A HOSPITAL has been criticised for failings in the mental- health system that contributed to the tragic death of a Halifax man.

Christopher Blagbrough, 22, of Central Park, Halifax, hanged himself while a patient in Castle Hill Unit at St Luke's Hospital, Huddersfield.

His parents Peter and Jeanette have had to wait for three years for a jury inquest into his death and are in contact with Halifax MP Alice Mahon to try to stop another tragedy in secure health units.

West Yorkshire Coroner Roger Whittaker said it had been an emotive case.

"The family had grave concerns about the way Chris-topher had been treated while in Castle Hill Unit,'' he said.

"The jury were directed they could bring in a narrative finding rather than the short form conclusions generally used following recent decisions in the House of Lords and the High Court.

"The jury concluded Christopher took his own life while the balance of his mind was disturbed. They also expressed the view that Christopher's death could have been prevented.''

Health bosses have now apologised for the failings and distress caused to Mr and Mrs Blagbrough.

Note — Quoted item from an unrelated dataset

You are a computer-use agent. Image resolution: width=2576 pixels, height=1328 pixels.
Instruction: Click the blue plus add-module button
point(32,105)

Christopher's parents believe he was driven to suicide after being made to endure a living nightmare in the unit.

He was moved to St Luke's from Doncaster Prison after a stabbing incident but his father was so concerned about his treatment in the unit he absconded with his son to Spain.

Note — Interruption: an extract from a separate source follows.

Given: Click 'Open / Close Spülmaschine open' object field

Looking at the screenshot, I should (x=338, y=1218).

As a result Mr Blagbrough was banned from seeing Christopher, who had attempted suicide nine times.

A series of tragic events culminated in his death and an investigative panel also ruled the system had failed him.

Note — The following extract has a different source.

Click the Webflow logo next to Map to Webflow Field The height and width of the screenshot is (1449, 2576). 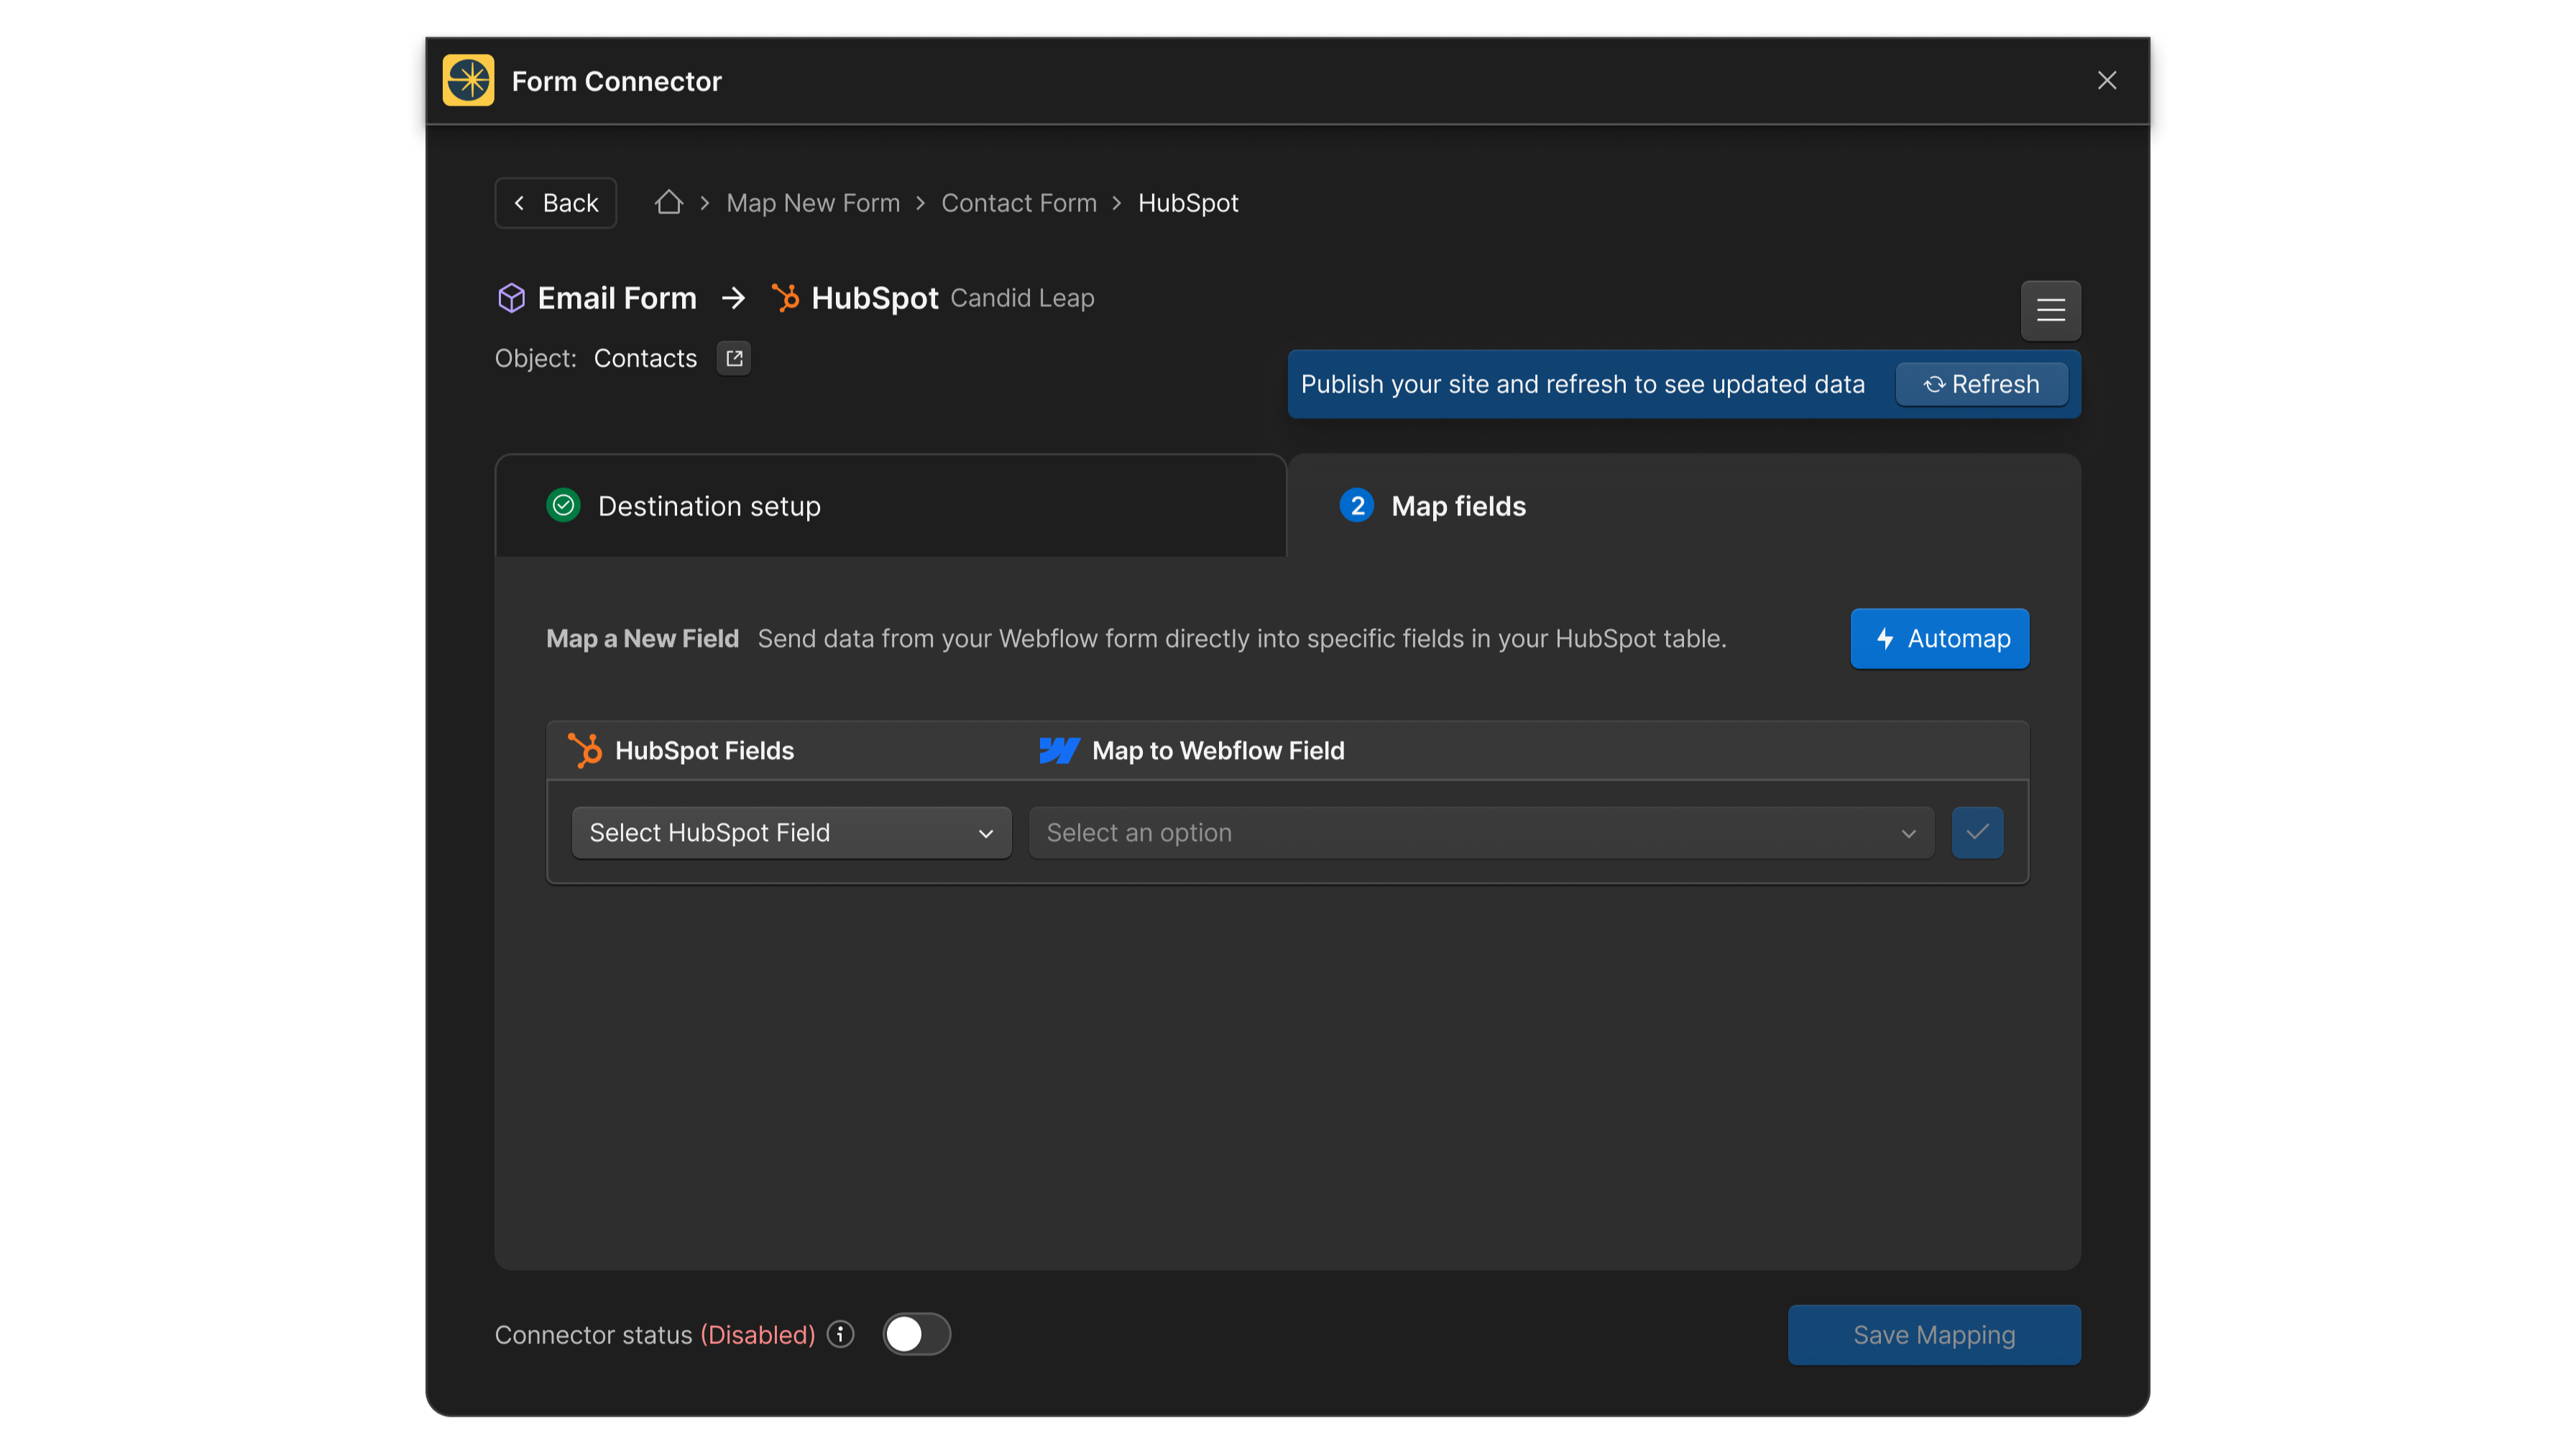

"The standard of care for Christopher Blagbrough on the night of his death was inadequate and fell beneath the standard of care that should have been reasonably provided,'' ruled a panel of eminent health professionals. The inquiry found:

He ought to have been placed in a medium-secure unit for a comprehensive risk assessment.

Overall risk assessment and management of it was inadequate.

Staff made unwarranted assumptions about the well- being of Christopher and failed to ensure his safety

The observation policy was inadequately implemented

Staff panicked after discovering Christopher's suicide.

He was left hanging.

He was certified dead at 6.10am but his family was not informed for more than four hours. South West Yorkshire Mental Health NHS Trust spokeswoman Bronwen Gill confirmed three nursing staff were later disciplined and sacked for not following procedures on the night he died.

Calderdale and Huddersfield NHS Trust and South West Yorkshire Mental Health NHS Trust have now apologised for failings and issued a joint statement.

Judith Young, Chief Executive of the mental health trust, which was set up in April 2002 to manage mental-health services, said: "On behalf of the NHS we offer our sincere sympathies to the family of the patient who tragically died and apologise unreservedly for the failings that have been identified.

"This incident has been thoroughly investigated, both internally and externally.

"Sadly, we cannot change the tragic events that happened but we can learn from them and we have made many changes following this incident.

"Much progress has been made in our service during the past three years. All the actions recommended by an external inquiry have been implemented and improvements made to the physical environment of the unit.

"We have a comprehensive training process in place for all staff to promote understanding of all policies, procedures and working practices, as well as a structured training programme to support staff as they undertake their duties."